• [Brief]:
From the post on honoring parents below, pull out the passage that begins at the words "This type of" and stops after the words "standards expect it.", copying it word for word.

• [Passage shown]:

-=-=-

Coming Into the Father’s Love: When Honour Restores Order
- Rebecca Black

- Feb 8
- 5 min read
Updated: Feb 13

This is Week 2 of the Coming Into the Father’s Love series. Because each week builds on the one before it, it may be helpful to pause and read Week 1, Coming Into the Father’s Love: Where Love First Took Shape, before continuing here.
We started Week 1 looking at how our foundational relationships, most significantly our parents, influenced how we see each part of the trinity. This week we are stepping into a place that has often been used to bring about condemnation or compliance. And because of the way this Scripture has been mistaught, it has also held many of us in ongoing places of pain.
"Honour your father and mother." - Ephesians 6: 2
If you grew up in the church, you would have heard this scripture. It was most likely thrown at you when you were acting out, struggling with frustration, or simply not behaving as acceptable within the social setting. It was seen as a way of bringing children back into line and reminding them that they had to obey their parents, regardless of how they felt.
This type of weaponised scripture in the church has led to a lot of damage. It has affected our view of the Lord, and taught us that others expectations are far more important than our own experience. Many people have struggled with healthy relational boundaries because of the incorrect teaching of what honour means in this context. Allowing themselves to be treated poorly, simply because social standards expect it.
As we unpack this, I want you to know that your feelings are incredibly important. And this post may trigger some of those emotions to come to the surface. Remember the Lord is not the one who silenced you. He will never tire of you or turn you away. Knowing that you are safe to feel whatever you are feeling with the Lord, without expectation or pressure, is incredibly important.
And yet, as we sit with this verse more carefully, we know it is repeated throughout Scripture for a reason. And the promise attached to this verse is evident, 'so it will go well with you and you will have long life." So we know that honouring our parents is incredibly important.
What is honour?
In our current culture, honour is often understood as respect, or even elevation. It can look like placing people above others because of their position or role. This is often the lens through which we were taught to honour our parents, that simply because they were our parents, they had the right to tell us what to do and how to behave. In the context of children, this makes sense as a way to guide and protect them. But it does not mean parents are meant to be elevated above others simply because they are parents.
In Ephesians, the Greek word for honour is timaō, which means to give proper weight to something or someone. The Hebrew word used in Exodus 20, kābēd, carries the same meaning. Honour, then, is about rightly assessing weight and ensuring it is placed back into its rightful order.
As children, no matter how good our parents were, we all have needs that were not met. Simply because our parents were not perfect. They are human, fallible.
But this is where something begins to shift.
When we honour our parents, and bring them back into their rightful order, they no longer stand over us in the same way. The pain no longer holds us bound in the same place. Not because what happened no longer matters, but because it no longer holds the same power.

-=-=-

[Data items]
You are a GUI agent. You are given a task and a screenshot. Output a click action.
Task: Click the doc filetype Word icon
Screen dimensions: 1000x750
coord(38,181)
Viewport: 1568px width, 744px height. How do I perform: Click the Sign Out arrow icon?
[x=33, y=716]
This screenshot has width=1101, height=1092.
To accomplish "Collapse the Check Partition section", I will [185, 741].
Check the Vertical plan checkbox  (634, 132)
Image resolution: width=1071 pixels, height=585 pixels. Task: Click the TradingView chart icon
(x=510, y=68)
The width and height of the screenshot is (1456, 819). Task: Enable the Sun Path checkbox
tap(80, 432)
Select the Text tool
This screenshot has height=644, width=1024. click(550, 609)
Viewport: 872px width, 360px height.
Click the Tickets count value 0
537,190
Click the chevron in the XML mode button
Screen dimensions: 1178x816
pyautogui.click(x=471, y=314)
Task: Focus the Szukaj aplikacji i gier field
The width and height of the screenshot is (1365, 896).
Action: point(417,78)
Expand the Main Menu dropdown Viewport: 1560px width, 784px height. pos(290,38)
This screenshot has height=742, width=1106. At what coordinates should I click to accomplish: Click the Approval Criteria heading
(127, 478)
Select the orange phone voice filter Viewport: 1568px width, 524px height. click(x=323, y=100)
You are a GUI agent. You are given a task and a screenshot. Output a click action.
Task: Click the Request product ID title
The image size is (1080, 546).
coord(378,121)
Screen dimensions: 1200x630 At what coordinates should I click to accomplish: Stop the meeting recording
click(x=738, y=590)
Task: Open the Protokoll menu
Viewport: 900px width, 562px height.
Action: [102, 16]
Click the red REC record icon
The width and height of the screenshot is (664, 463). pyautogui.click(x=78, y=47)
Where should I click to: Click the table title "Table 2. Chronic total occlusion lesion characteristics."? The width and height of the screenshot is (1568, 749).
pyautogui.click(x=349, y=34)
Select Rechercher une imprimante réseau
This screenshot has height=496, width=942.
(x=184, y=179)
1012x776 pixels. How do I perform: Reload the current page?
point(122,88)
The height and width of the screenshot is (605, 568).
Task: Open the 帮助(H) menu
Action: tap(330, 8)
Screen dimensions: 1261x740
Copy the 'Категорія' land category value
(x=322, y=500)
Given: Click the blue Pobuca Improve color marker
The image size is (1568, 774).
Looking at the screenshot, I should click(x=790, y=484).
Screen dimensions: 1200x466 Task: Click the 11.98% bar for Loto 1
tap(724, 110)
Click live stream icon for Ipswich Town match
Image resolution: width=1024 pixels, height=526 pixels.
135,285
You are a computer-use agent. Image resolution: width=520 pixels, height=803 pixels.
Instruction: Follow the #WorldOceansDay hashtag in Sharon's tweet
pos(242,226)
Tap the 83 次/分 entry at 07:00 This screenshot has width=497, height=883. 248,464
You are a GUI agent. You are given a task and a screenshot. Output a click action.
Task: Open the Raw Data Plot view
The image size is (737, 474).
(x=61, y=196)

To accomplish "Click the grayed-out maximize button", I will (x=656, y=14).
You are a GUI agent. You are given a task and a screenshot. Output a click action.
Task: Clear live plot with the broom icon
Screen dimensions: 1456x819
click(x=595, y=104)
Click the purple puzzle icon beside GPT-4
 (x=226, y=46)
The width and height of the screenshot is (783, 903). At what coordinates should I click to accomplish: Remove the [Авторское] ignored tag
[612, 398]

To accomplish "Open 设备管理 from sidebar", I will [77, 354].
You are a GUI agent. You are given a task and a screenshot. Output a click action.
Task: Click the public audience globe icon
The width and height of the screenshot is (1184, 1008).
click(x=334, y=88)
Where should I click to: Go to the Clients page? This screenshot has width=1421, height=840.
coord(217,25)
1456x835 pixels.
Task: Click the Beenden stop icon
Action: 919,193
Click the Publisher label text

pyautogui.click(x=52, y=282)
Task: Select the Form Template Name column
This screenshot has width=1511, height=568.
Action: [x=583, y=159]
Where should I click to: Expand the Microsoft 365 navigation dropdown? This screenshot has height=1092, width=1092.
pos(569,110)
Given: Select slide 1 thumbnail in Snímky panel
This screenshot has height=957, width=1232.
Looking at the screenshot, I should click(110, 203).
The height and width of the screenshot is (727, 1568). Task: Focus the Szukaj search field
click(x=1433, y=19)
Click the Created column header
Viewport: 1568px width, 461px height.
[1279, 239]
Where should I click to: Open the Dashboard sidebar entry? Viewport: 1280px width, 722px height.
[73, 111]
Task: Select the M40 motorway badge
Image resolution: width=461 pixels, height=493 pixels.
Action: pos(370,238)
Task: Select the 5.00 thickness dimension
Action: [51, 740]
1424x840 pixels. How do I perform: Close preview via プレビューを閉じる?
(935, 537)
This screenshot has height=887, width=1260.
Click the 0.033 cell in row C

-=-=-

• [The response]:
This type of weaponised scripture in the church has led to a lot of damage. It has affected our view of the Lord, and taught us that others expectations are far more important than our own experience. Many people have struggled with healthy relational boundaries because of the incorrect teaching of what honour means in this context. Allowing themselves to be treated poorly, simply because social standards expect it.